Tuesday, April 8, 1980
Page 12, Columns 1 and 2Craig FIEDLER rites scheduled on Thursday
Funeral services for FTG2 Craig E. FIEDLER, Fairfield navyman, will be held Thursday at 10 a.m. at St. Mary's Catholic Church.
FIEDLER, 26, died March 30 following surgery at an Army hospital in Seoul, Korea. He suffered severe injuries a few hours earlier when he fell from a pier leading to his ship, the U.S.S. Blue Ridge.
Naval authorities informed his mother and stepfather, Mr. and Mrs. Bob HIATT, Fairfield Route 3, that a full-scale investigation of the accident had been ordered.
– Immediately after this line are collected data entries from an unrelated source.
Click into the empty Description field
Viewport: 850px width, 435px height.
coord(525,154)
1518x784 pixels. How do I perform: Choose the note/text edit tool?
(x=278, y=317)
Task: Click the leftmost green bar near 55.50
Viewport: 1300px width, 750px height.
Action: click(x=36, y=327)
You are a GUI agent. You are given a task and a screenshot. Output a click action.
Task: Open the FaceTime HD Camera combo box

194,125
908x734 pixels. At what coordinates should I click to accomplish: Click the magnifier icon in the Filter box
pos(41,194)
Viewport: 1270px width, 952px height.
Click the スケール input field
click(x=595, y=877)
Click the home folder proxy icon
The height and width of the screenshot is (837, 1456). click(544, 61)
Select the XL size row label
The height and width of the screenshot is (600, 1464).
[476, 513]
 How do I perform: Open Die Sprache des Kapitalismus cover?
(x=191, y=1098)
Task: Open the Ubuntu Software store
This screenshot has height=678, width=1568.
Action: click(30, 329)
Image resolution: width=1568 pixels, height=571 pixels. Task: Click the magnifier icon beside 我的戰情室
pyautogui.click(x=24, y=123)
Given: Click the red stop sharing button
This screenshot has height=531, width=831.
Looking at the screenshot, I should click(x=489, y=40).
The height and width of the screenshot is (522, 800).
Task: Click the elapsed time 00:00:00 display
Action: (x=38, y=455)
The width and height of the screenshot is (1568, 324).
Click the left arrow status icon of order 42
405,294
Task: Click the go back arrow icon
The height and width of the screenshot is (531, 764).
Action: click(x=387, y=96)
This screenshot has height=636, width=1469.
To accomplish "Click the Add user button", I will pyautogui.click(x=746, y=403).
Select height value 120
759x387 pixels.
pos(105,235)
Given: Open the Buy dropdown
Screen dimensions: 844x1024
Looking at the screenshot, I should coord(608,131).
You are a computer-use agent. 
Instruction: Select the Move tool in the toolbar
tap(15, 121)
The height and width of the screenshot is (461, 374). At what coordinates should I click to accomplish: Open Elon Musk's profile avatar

Services will be conducted by the Rev. William Sullivan, assisted by the Rev. Karl Holtkamp, Brooklyn; and the Rev. Francis Henricksen, Davenport, both former local pastors. Burial will be in Evergreen Cemetery.
FIEDLER's body was flown from Seoul to Travis Air Force Base, Calif. It was scheduled to arrive in Des Moines tonight, accompanied by a Naval escort.
The family will receive friends Wednesday from 7 p.m. to 8 p.m. at the Raymond Funeral Home. Prayers for a Christian wake will be recited a the funeral home beginning at 8:15 p.m.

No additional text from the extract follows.